**What to work on:**
Gather every line from the entries below that includes "price".

**Given data:**

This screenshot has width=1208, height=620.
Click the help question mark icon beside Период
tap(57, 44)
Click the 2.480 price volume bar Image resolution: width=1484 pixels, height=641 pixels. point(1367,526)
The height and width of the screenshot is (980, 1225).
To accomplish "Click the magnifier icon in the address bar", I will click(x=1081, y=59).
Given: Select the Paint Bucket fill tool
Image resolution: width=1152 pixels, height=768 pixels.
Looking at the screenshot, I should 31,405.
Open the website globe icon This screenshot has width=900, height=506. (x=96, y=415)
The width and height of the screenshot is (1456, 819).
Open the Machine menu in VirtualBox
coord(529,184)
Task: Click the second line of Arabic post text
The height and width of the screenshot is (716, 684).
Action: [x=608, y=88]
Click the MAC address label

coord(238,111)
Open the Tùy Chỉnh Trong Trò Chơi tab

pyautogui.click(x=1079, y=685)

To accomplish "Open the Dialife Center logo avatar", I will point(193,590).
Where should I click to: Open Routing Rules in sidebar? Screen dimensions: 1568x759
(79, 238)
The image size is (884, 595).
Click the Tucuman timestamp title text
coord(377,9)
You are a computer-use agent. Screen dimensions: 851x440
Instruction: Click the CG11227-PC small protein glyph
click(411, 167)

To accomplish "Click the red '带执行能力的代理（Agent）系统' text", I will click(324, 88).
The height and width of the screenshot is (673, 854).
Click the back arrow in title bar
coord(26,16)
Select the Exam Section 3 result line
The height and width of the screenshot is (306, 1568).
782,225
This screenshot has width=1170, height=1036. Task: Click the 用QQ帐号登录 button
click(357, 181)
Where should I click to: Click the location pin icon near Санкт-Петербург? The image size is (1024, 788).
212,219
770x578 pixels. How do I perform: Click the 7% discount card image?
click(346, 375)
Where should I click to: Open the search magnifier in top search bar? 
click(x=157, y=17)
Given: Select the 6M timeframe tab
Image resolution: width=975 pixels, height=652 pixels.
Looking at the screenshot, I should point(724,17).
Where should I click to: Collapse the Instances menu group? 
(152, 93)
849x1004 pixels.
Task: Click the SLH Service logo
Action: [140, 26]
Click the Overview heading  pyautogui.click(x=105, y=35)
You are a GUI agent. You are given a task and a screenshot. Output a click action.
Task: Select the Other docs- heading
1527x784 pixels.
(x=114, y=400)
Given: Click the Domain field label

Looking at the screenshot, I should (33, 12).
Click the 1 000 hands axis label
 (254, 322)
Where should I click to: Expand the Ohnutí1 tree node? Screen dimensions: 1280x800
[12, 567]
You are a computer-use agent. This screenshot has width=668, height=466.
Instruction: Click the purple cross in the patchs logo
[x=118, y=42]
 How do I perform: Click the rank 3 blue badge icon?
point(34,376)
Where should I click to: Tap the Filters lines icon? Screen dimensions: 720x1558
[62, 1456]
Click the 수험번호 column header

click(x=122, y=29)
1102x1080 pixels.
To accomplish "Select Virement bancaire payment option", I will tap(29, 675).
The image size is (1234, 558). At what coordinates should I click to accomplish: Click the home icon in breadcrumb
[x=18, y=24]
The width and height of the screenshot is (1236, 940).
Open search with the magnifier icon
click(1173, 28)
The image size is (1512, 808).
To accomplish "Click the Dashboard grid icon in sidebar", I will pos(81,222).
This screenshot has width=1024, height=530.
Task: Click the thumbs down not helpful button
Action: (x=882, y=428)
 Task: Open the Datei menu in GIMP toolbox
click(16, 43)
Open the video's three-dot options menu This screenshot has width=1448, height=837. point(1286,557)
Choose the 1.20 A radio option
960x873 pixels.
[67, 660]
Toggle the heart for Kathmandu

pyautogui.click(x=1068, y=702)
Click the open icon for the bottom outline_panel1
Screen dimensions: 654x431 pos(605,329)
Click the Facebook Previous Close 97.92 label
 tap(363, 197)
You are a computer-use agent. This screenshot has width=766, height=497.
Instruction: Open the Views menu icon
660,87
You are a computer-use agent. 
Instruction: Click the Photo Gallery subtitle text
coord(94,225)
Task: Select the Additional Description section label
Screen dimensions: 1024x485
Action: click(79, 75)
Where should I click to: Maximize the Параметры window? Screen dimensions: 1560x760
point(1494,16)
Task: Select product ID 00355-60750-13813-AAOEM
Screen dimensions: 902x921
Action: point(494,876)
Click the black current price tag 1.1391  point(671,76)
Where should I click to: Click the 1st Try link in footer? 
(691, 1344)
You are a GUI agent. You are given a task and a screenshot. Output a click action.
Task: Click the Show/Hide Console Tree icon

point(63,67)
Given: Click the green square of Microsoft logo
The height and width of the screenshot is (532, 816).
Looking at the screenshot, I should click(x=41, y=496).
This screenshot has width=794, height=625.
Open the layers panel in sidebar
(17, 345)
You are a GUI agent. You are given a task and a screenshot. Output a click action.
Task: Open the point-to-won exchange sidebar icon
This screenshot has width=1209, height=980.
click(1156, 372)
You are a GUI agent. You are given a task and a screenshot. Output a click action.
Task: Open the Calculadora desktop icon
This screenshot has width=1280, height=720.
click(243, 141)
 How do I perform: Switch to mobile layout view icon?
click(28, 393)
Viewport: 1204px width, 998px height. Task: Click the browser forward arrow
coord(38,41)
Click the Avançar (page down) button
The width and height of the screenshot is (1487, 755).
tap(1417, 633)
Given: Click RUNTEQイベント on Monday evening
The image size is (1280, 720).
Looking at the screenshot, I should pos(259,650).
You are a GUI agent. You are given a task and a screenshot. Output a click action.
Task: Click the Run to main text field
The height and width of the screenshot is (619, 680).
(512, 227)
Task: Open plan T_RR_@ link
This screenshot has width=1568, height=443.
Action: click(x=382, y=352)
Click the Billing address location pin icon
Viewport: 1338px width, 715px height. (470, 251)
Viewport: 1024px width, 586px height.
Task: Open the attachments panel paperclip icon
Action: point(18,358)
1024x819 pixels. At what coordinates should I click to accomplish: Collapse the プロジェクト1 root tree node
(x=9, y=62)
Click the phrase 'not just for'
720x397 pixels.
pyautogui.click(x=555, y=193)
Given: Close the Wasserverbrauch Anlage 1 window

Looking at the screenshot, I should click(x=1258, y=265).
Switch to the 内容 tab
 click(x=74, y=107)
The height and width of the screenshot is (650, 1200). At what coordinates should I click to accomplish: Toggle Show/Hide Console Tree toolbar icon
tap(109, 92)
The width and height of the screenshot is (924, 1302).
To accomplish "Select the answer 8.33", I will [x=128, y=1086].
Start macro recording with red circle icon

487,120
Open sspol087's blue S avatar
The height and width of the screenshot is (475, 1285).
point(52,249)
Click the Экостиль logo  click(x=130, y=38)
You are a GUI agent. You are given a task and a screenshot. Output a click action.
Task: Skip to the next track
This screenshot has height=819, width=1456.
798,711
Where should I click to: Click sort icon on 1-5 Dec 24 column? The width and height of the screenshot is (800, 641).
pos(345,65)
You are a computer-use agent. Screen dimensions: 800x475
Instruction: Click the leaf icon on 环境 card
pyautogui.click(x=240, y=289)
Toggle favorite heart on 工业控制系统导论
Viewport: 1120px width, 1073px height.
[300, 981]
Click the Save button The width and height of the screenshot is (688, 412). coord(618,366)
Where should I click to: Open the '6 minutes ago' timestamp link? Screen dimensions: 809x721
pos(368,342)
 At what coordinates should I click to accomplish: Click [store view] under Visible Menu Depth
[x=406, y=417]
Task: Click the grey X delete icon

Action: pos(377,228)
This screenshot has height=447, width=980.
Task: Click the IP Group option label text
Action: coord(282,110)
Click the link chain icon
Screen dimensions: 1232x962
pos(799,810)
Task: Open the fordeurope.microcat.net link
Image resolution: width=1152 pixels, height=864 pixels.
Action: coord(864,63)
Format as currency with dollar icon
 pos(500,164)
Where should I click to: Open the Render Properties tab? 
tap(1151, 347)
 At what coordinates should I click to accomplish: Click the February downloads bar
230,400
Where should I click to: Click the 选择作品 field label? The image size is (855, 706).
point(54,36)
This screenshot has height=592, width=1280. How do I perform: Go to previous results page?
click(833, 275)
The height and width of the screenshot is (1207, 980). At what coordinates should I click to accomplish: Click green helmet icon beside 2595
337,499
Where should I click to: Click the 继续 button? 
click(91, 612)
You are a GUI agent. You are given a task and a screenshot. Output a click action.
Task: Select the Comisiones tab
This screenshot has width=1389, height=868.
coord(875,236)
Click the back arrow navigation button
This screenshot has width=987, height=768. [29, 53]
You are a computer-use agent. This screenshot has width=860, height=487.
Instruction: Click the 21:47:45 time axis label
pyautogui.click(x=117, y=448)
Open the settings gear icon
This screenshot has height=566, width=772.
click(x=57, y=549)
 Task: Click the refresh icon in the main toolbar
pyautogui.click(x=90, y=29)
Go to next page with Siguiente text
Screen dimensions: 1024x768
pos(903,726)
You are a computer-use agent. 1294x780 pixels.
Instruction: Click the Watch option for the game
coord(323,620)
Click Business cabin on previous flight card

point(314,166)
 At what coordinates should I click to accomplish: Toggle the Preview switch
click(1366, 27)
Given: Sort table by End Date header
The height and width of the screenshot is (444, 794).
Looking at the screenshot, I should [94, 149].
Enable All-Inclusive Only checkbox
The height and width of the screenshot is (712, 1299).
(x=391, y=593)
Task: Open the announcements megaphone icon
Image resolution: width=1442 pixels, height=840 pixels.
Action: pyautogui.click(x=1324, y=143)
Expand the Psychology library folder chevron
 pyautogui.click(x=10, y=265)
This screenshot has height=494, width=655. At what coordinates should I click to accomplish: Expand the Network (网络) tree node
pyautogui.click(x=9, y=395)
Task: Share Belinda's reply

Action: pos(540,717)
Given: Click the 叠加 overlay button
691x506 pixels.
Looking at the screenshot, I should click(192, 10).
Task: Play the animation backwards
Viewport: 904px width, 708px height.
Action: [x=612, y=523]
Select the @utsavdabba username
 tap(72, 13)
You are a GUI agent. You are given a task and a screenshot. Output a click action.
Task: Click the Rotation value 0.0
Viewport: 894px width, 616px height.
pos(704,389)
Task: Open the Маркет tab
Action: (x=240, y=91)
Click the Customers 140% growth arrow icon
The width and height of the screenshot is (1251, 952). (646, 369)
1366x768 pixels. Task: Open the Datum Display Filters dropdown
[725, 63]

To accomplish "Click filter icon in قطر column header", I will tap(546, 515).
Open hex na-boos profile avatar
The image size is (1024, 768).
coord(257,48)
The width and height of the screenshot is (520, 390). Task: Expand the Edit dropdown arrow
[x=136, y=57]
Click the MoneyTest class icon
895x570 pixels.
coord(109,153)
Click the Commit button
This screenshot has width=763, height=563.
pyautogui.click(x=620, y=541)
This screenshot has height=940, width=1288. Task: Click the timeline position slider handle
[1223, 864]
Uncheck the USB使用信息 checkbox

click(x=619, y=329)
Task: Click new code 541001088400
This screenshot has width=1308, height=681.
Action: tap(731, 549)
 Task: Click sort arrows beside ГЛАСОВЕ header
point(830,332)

**Output of the exercise:**
Click the 2.480 price volume bar Image resolution: width=1484 pixels, height=641 pixels. point(1367,526)
Click the black current price tag 1.1391  point(671,76)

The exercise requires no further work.